Start of Exercise inputs

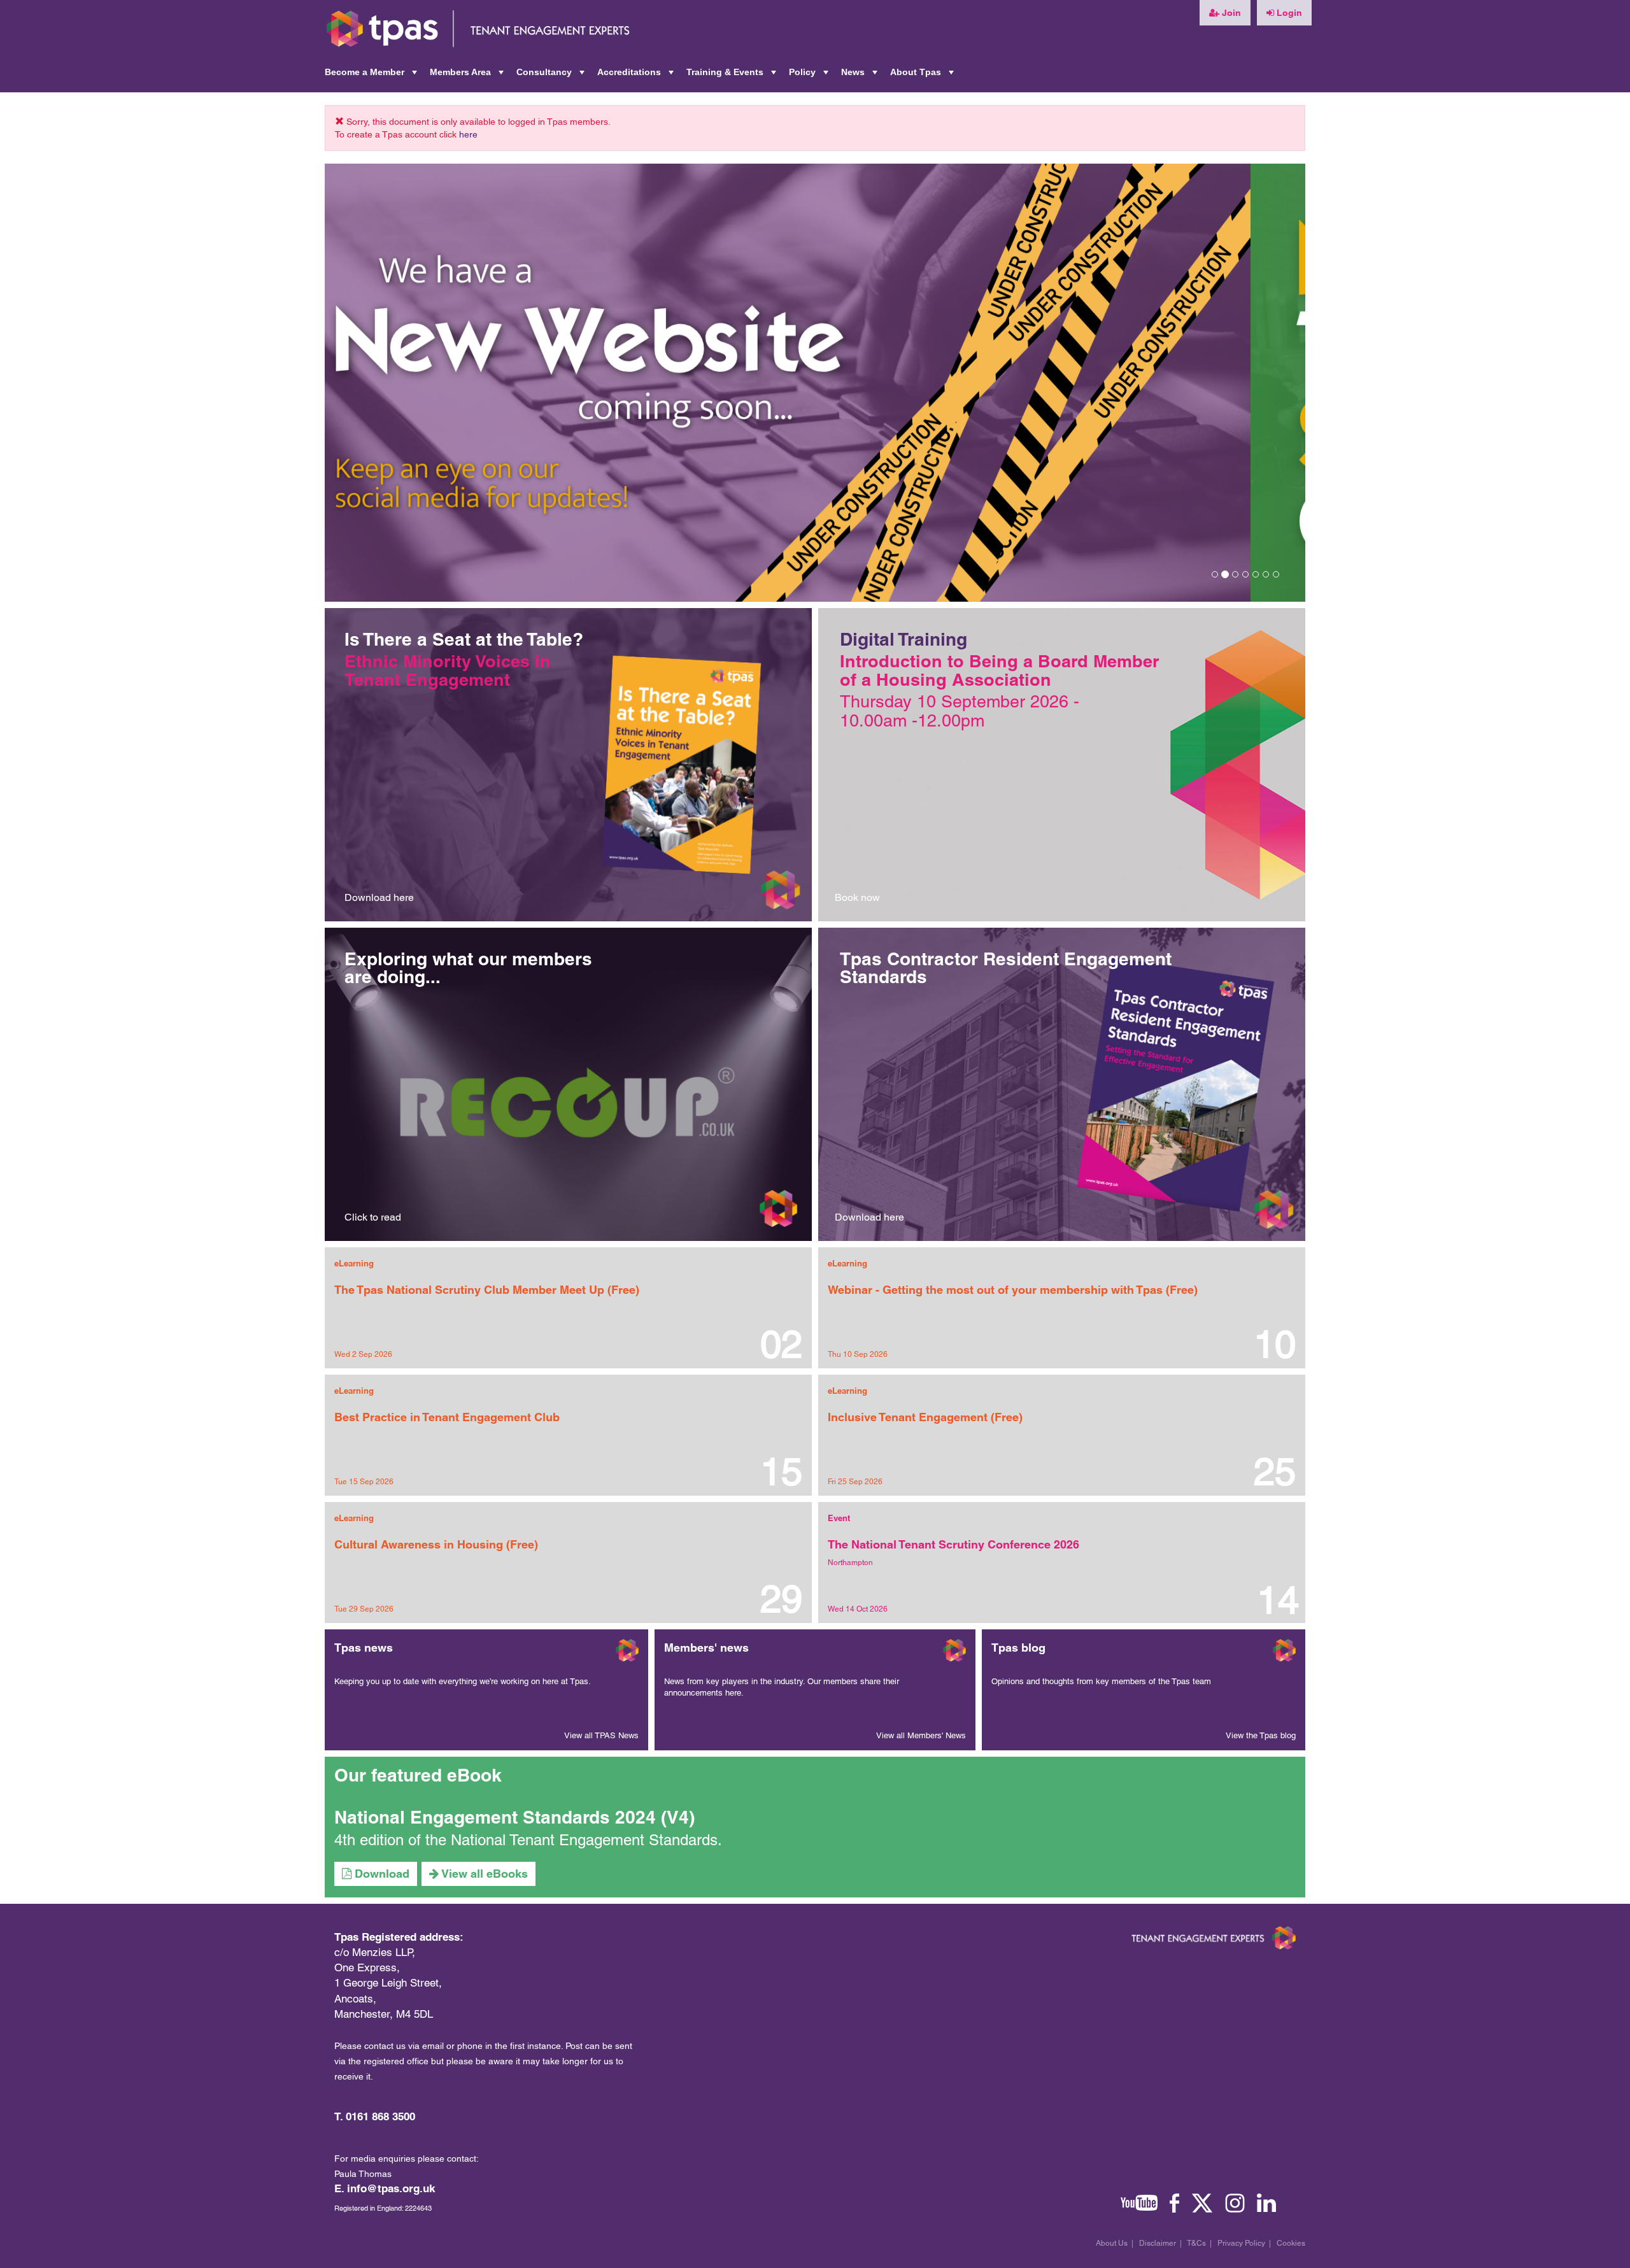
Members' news (706, 1647)
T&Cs (1196, 2243)
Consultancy (551, 76)
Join (1230, 13)
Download (380, 1873)
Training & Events (732, 76)
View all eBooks (483, 1873)
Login (1288, 13)
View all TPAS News (601, 1735)
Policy (810, 76)
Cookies (1291, 2243)
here (468, 134)
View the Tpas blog (1261, 1735)
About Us (1112, 2243)
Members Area (468, 76)
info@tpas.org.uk (391, 2188)
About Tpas (923, 76)
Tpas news (363, 1647)
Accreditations (636, 76)
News (860, 76)
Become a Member (372, 76)
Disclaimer (1157, 2243)
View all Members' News (921, 1735)
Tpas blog (1018, 1647)
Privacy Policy (1241, 2243)
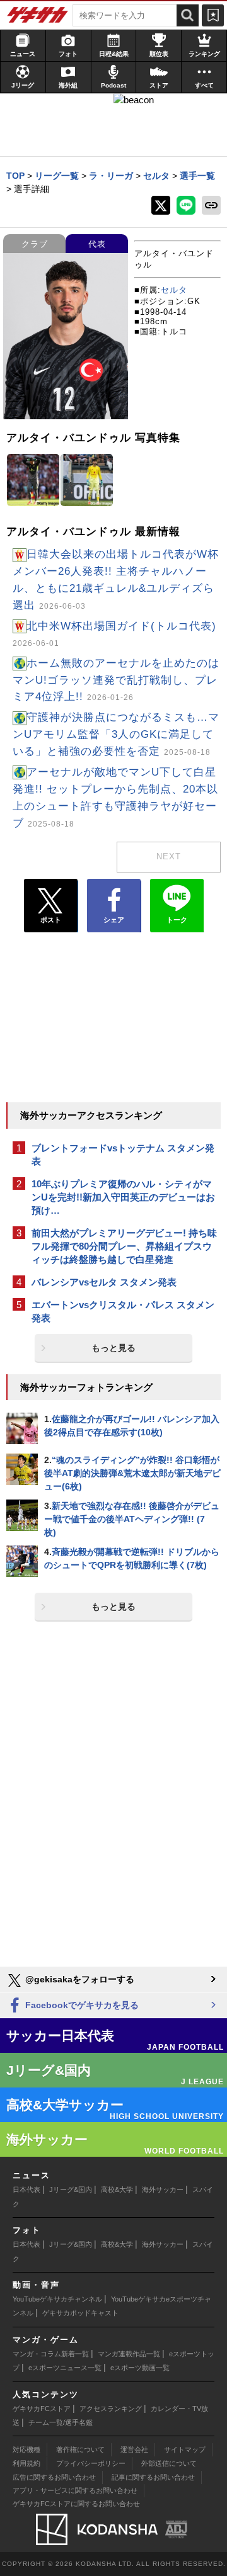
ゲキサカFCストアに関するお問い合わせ (76, 2503)
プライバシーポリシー (90, 2463)
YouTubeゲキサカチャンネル (57, 2299)
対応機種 (26, 2449)
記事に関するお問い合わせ (153, 2477)
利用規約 (26, 2463)
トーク (176, 920)
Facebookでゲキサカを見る (81, 2005)
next (168, 856)
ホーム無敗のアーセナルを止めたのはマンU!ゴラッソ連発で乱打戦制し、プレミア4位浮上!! (116, 680)
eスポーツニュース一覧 (65, 2367)
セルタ (174, 290)
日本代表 (26, 2189)
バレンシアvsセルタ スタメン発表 (104, 1282)
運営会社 (134, 2449)
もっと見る (113, 1348)
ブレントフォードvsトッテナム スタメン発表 (123, 1155)
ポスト (50, 920)
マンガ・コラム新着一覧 (51, 2354)
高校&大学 (117, 2189)
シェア (113, 920)
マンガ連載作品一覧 (129, 2354)
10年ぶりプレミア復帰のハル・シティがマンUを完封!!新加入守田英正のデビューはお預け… (123, 1197)
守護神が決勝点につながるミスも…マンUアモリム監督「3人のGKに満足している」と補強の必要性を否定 (116, 734)
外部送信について (169, 2463)
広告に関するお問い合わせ (54, 2477)
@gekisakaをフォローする (78, 1979)
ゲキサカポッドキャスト (80, 2313)
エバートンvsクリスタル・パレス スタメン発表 (123, 1311)
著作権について (80, 2449)
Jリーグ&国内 (70, 2189)
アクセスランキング (110, 2408)
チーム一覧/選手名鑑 (60, 2422)
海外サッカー (162, 2189)
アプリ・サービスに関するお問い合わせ (75, 2490)
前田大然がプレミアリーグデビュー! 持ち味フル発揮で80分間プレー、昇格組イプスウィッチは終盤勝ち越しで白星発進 (124, 1246)
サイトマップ (185, 2449)
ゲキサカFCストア (42, 2408)
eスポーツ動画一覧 (140, 2367)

End of Exercise inputs

No pictures belong in the copy. Repeat the entries exactly.

Answer box
Members' news (706, 1647)
T&Cs (1196, 2243)
Consultancy (551, 76)
Join (1230, 13)
Download (380, 1873)
Training & Events (732, 76)
View all eBooks (483, 1873)
Login (1288, 13)
View all TPAS News (601, 1735)
Policy (810, 76)
Cookies (1291, 2243)
here (468, 134)
View the Tpas blog (1261, 1735)
About Us (1112, 2243)
Members Area (468, 76)
info@tpas.org.uk (391, 2188)
About Tpas (923, 76)
Tpas news (363, 1647)
Accreditations (636, 76)
News (860, 76)
Become a Member (372, 76)
Disclaimer (1157, 2243)
View all Members' News (921, 1735)
Tpas blog (1018, 1647)
Privacy Policy (1241, 2243)
ゲキサカFCストアに関するお問い合わせ (76, 2503)
プライバシーポリシー (90, 2463)
YouTubeゲキサカチャンネル (57, 2299)
対応機種 (26, 2449)
記事に関するお問い合わせ (153, 2477)
利用規約 (26, 2463)
トーク (176, 920)
Facebookでゲキサカを見る (81, 2005)
next (168, 856)
ホーム無敗のアーセナルを止めたのはマンU!ゴラッソ連発で乱打戦制し、プレミア4位浮上!! (116, 680)
eスポーツニュース一覧 (65, 2367)
セルタ (174, 290)
日本代表 (26, 2189)
バレンシアvsセルタ スタメン発表 (104, 1282)
運営会社 (134, 2449)
もっと見る (113, 1348)
ブレントフォードvsトッテナム スタメン発表 (123, 1155)
ポスト (50, 920)
マンガ・コラム新着一覧 (51, 2354)
高校&大学 (117, 2189)
シェア (113, 920)
マンガ連載作品一覧 (129, 2354)
10年ぶりプレミア復帰のハル・シティがマンUを完封!!新加入守田英正のデビューはお預け… (123, 1197)
守護神が決勝点につながるミスも…マンUアモリム監督「3人のGKに満足している」と補強の必要性を否定 (116, 734)
外部送信について (169, 2463)
広告に関するお問い合わせ (54, 2477)
@gekisakaをフォローする (78, 1979)
ゲキサカポッドキャスト (80, 2313)
エバートンvsクリスタル・パレス スタメン発表 (123, 1311)
著作権について (80, 2449)
Jリーグ&国内 (70, 2189)
アクセスランキング (110, 2408)
チーム一覧/選手名鑑 (60, 2422)
海外サッカー (162, 2189)
アプリ・サービスに関するお問い合わせ (75, 2490)
前田大然がプレミアリーグデビュー! 持ち味フル発揮で80分間プレー、昇格組イプスウィッチは終盤勝ち越しで白星発進 (124, 1246)
サイトマップ (185, 2449)
ゲキサカFCストア (42, 2408)
eスポーツ動画一覧 (140, 2367)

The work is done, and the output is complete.